Any reflection on the reactionary ideology of television entertainment during the Cold War years and after must consider Jack Webb. One of the industry's auteurs, Webb created the iconic cop show Dragnet, a program that today seems little more than propaganda for the Los Angeles Police Department. Dragnet was conceived at a time when the institution was fast losing legitimacy with the urban poor and even sectors of the middle class, but the show is more than a defense of the police. It wants to define "American values" and to separate the righteous not just from criminals but from all the mis-fits, oddities, and malcontents who pollute the American landscape.
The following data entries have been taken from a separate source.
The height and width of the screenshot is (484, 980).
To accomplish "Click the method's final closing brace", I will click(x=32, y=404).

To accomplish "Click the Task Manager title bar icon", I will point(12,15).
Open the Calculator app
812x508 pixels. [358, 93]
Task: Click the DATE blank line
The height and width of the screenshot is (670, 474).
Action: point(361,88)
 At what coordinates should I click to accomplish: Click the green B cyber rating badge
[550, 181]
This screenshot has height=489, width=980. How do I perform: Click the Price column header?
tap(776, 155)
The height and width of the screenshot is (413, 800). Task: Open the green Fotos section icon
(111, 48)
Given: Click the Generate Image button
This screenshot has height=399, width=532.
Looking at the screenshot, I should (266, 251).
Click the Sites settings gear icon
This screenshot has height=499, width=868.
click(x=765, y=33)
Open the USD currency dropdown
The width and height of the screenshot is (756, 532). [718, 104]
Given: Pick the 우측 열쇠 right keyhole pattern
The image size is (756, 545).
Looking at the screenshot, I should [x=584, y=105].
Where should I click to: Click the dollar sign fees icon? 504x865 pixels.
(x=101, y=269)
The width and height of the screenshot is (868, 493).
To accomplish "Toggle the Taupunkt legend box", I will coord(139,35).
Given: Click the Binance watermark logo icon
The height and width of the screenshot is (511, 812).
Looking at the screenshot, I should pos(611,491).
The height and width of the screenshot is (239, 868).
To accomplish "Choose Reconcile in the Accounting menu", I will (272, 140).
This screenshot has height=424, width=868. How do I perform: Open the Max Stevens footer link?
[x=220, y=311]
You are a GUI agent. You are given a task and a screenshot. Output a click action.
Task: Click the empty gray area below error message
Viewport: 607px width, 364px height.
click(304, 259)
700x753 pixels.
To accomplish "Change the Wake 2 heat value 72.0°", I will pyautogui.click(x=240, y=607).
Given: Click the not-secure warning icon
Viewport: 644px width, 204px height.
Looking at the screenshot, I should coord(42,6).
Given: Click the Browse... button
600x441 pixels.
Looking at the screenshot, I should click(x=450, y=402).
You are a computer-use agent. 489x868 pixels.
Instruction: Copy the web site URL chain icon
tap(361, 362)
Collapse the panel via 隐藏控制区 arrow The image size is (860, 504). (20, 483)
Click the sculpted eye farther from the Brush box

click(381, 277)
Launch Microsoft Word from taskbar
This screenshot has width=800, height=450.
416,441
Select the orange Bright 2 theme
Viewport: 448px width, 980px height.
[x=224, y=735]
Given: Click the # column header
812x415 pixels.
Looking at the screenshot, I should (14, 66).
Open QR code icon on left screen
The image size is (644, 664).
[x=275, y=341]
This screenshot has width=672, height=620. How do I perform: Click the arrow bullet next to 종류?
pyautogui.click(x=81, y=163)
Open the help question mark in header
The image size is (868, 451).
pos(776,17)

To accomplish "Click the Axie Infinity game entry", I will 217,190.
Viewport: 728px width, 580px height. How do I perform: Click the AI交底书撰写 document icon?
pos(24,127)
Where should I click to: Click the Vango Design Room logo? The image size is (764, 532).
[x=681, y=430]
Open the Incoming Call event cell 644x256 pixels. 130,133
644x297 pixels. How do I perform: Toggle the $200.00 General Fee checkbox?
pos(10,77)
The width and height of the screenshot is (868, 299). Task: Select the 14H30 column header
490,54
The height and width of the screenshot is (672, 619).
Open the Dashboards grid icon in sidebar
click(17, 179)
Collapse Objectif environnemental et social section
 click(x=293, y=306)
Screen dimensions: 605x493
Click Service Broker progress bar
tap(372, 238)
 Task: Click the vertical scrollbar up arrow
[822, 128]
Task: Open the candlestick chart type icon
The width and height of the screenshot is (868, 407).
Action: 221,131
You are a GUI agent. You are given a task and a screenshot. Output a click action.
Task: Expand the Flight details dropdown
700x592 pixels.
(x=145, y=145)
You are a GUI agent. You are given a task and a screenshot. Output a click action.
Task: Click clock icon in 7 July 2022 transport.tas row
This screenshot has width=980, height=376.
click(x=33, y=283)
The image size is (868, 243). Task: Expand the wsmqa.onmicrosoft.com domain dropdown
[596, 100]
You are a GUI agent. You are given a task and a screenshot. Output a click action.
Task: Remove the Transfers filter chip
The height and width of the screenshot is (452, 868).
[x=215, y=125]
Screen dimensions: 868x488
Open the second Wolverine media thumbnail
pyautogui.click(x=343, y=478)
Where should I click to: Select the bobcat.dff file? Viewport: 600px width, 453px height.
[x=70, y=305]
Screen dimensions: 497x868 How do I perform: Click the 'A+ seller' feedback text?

Webb began as a supporting actor in Sunset Boulevard (Billy Wilder, 1950) and decent films noirs such as Dark City (William Dieterle, 1950); Appointment with Danger (Lewis Allen, 1951); and most crucially for Webb's authorial vision, He Walked by Night (Alfred L. Werker, 1948), which would become Dragnet's stylistic template, from its semidocumentary quality down to its opening title card that read, "The names have been changed—to protect the innocent."1 After originating Dragnet on radio in 1949, Webb directed the series in its 1950s TV run (NBC, 1951-1959) and later directed and produced the show when it was resurrected for the 1960s (NBC, 1967-1970).2 His temperament [End Page 165] was embodied in Dragnet as completely as that of any celebrated film director in his or her most identifiable work. In Joe Friday, whom he always portrayed, he created a character who would be the mouthpiece for his social-political outlook. Webb the bullying director was Webb the angry, sometimes hysterical Sergeant Joe Friday. From its authoritarian voice-over to the two sweaty male fists that bang out the metal quasi-fascist Mark VII logo (symbol of Webb's production company) at each episode's conclusion, Dragnet and Webb seem synonymous with the right-wing worldview.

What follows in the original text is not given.